In the latter case, recent studies in West Africa have shown how seasonal malaria chemoprevention (SMC) can be effective at reducing cases of both simple and severe malaria. Because of these findings, the World Health Organization (WHO) in March 2012 recommended that all children ages 3 to 59 months living in areas where more than 60% of malaria cases occur in less than four consecutive months be given monthly therapeutic doses of Sulphadoxine/Pyrimethamine (SP) and Amodiaquine (AQ) over the course of three to four months. On the first day of each cycle, children take both SP and AQ, then for the next two days they take AQ alone – a course that provides protection from clinical malaria for approximately one month.

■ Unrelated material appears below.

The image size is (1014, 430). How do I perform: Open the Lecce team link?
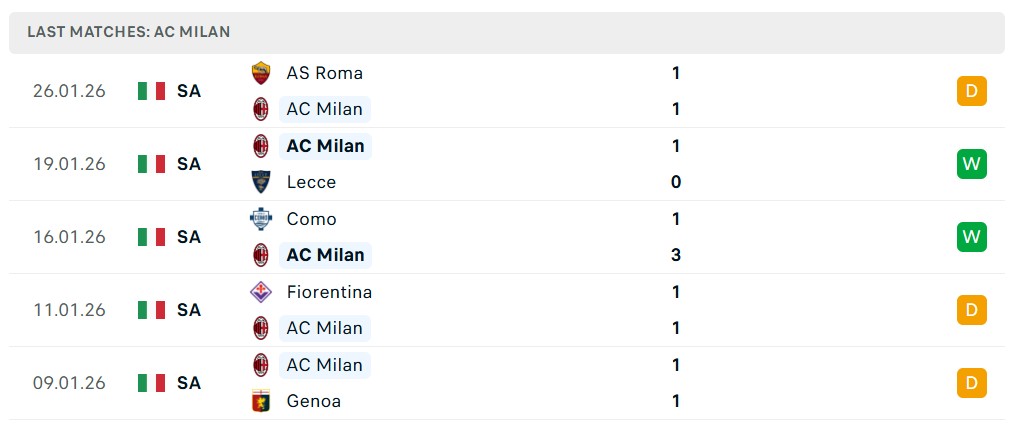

Doctors Without Borders/Médecins Sans Frontières (MSF) recognized the promise of the approach in certain circumstances, and conducted SMC interventions in 2012 for the first time outside of research conditions in regions of Mali and Chad with high seasonal transmission. Malaria hits particularly hard during the rainy season in Koutiala, Mali and Moissala, Chad, especially affecting children under 5 who are each estimated to contract malaria two to three times from July to November. MSF-supported structures have required a constant increase in beds, staff, and services in past years in order to treat the targeted population.
Roll-out of SMC required extensive negotiations and coordination among a variety of actors on the ground. The first step required discussions with central government authorities and communication with health structures and communities, especially since SMC was not yet national policy in either country. Local representatives of the Ministry of Health were crucial in laying the groundwork. The next steps included training health personnel and community health workers, setting up systems to test, treat and refer serious cases for in-patient care, and, finally, organizing the drug distributions. The campaigns in both countries depended on close collaboration between MSF and the Ministries of Health, between medical and logistics teams, as well as between staff conducting SMC and staff running regular health programs.
The program in Mali covered a whole district, providing chemoprevention to an average of 159,317 children per month for three months, while the program in Chad covered an average of 10,231 children per month over four months. This difference in scale required different distribution approaches. In Mali, for example, 276 pairs of community health workers went door-to-door in communities with fewer than 500 children, while 87 fixed distribution points were set up in communities with more than 500 children. By contrast, the project in Chad relied mainly on fixed sites, in some cases adapted to nomadic communities.
Preliminary results are encouraging, with substantial reductions of simple and severe malaria seen in both Mali and Chad. We are still collecting and analyzing data, and the impact that we see until now is only from patients seen at MSF’s medical facilities. We also did not conduct active case finding in the community. In the pediatric ward of the Koutiala hospital supported by MSF a reduction cases of severe malaria and all cause transfusions in the paediatric ward was sustained post-SMC intervention. In-hospital mortality attributed to malaria fell from 14.5 to 4 deaths per week. While SMC has become accepted policy in both countries and will be implemented in several Sub-Sahel countries in 2013, drug alternatives to SP and AQ are urgently needed and systems of pharmacovigilance need strengthening.
In general, though, this real-world application of SMC appears to have been effective for reducing the burden of malaria in areas of high seasonal transmission. Fewer episodes of malaria will not only improve health indicators for children, but could have an impact on child development in the form of better school attendance and performance. And beyond giving us another tool for combating malaria, SMC also offers a great opportunity for health personnel to implement other preventive activities, such as vaccination or screening for malnutrition.